▶ **MATERIAL PROVIDED**:
● ● ● ●

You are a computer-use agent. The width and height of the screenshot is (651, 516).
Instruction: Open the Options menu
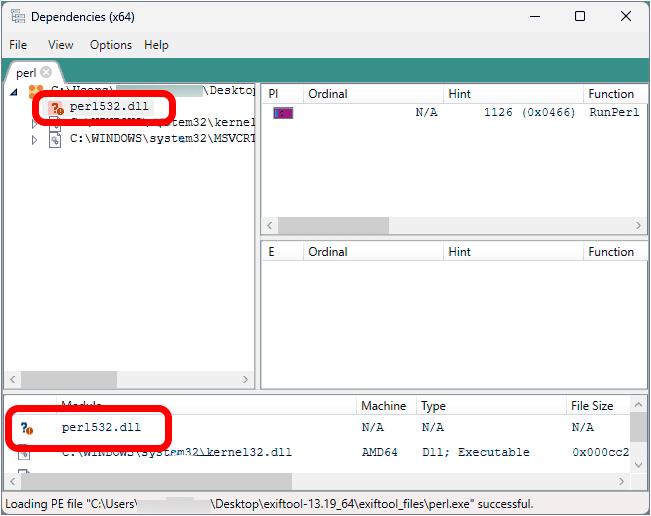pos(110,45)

● ● ● ●

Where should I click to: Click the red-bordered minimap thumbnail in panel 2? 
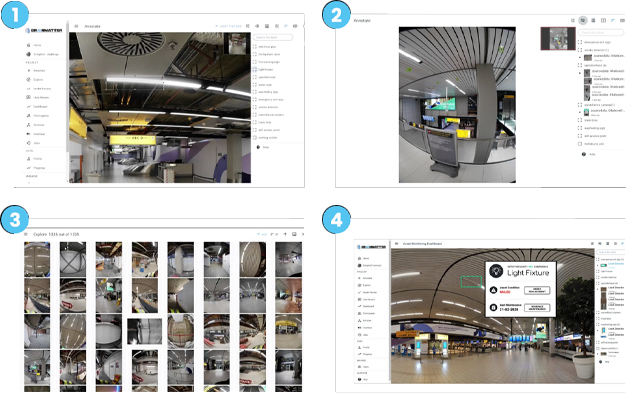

● ● ● ●

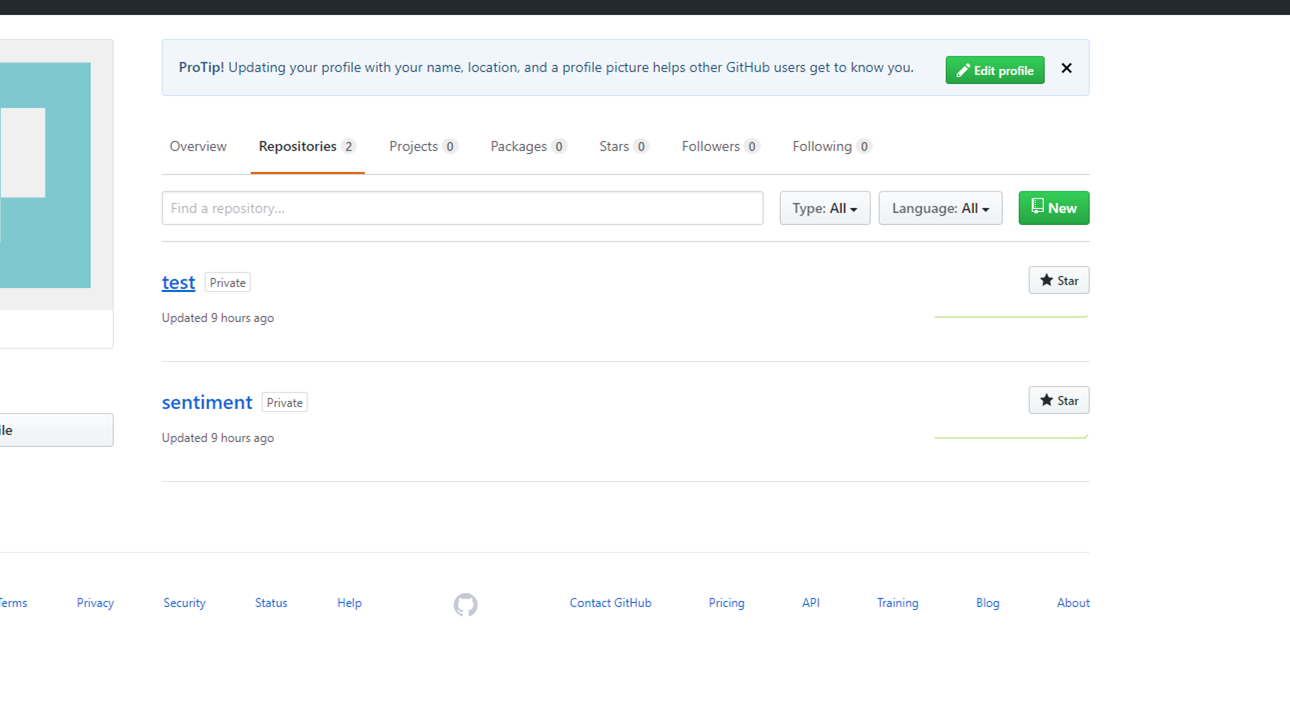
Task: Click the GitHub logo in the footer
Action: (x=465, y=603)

● ● ● ●

Can you give the rows again from the line with "You are a computer-use" up to and including the line with "pos(110,45)", renaming "Options" to "Settings" and changing nothing else? Leave the pictures out of your answer.

You are a computer-use agent. The width and height of the screenshot is (651, 516).
Instruction: Open the Settings menu
pos(110,45)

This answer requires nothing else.